Start of EXERCISE INPUTS
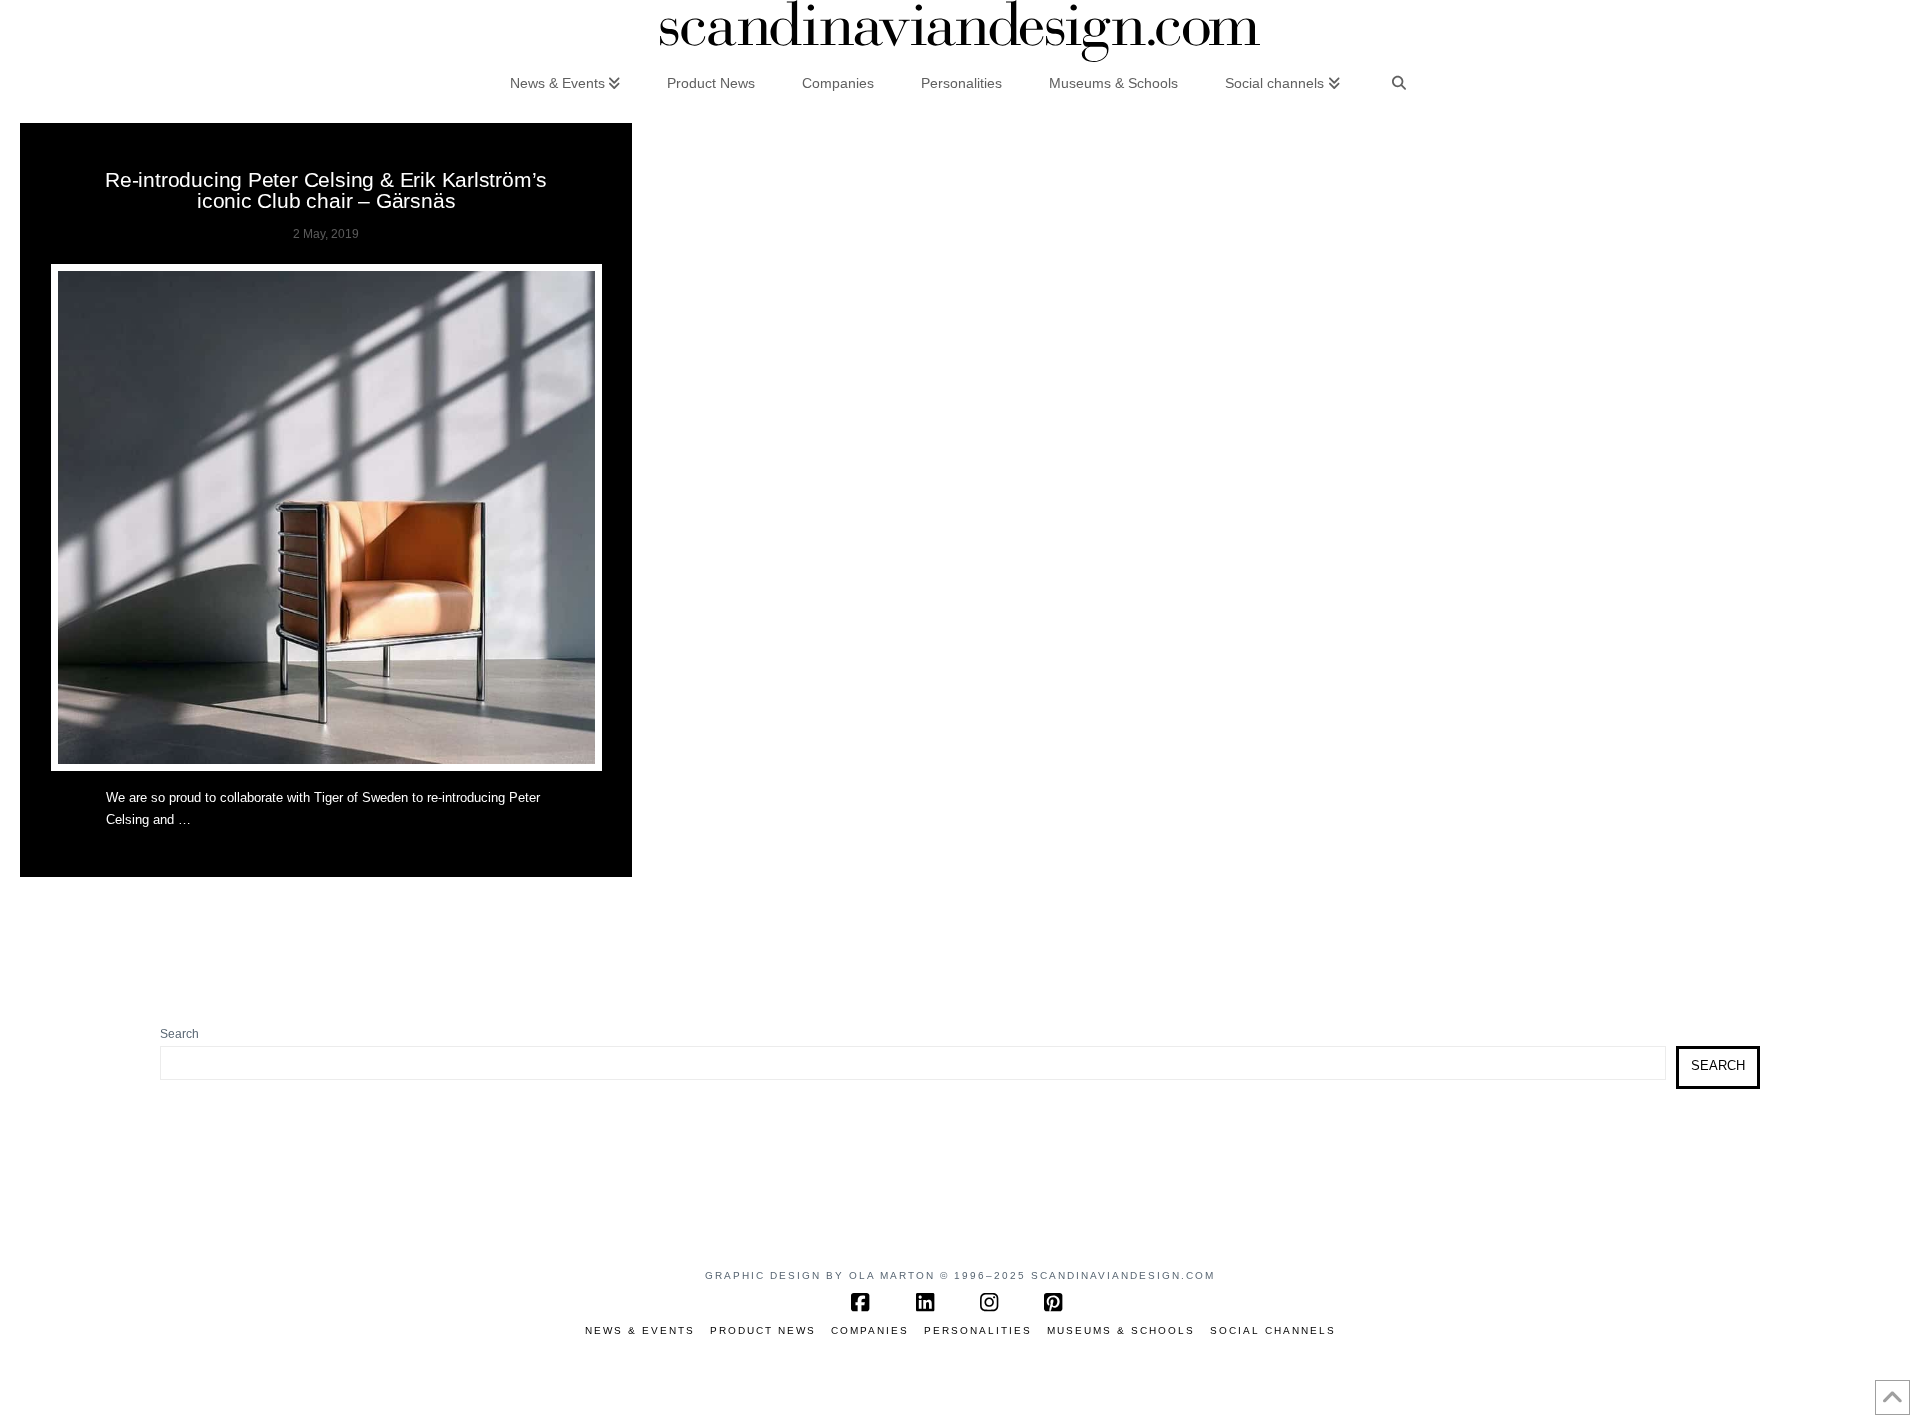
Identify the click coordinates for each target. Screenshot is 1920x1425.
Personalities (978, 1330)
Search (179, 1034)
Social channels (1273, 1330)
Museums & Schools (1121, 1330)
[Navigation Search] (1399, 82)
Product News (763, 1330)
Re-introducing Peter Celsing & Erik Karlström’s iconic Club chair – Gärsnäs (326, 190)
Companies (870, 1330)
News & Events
End of EXERCISE INPUTS
TASK INSTRUCTIONS: Would you output each entry exactly and leave the pictures behind?

RESPONSE FOR THIS EXERCISE:
Identify the click coordinates for each target. Screenshot is 1920x1425.
Personalities (978, 1330)
Search (179, 1034)
Social channels (1273, 1330)
Museums & Schools (1121, 1330)
[Navigation Search] (1399, 82)
Product News (763, 1330)
Re-introducing Peter Celsing & Erik Karlström’s iconic Club chair – Gärsnäs (326, 190)
Companies (870, 1330)
News & Events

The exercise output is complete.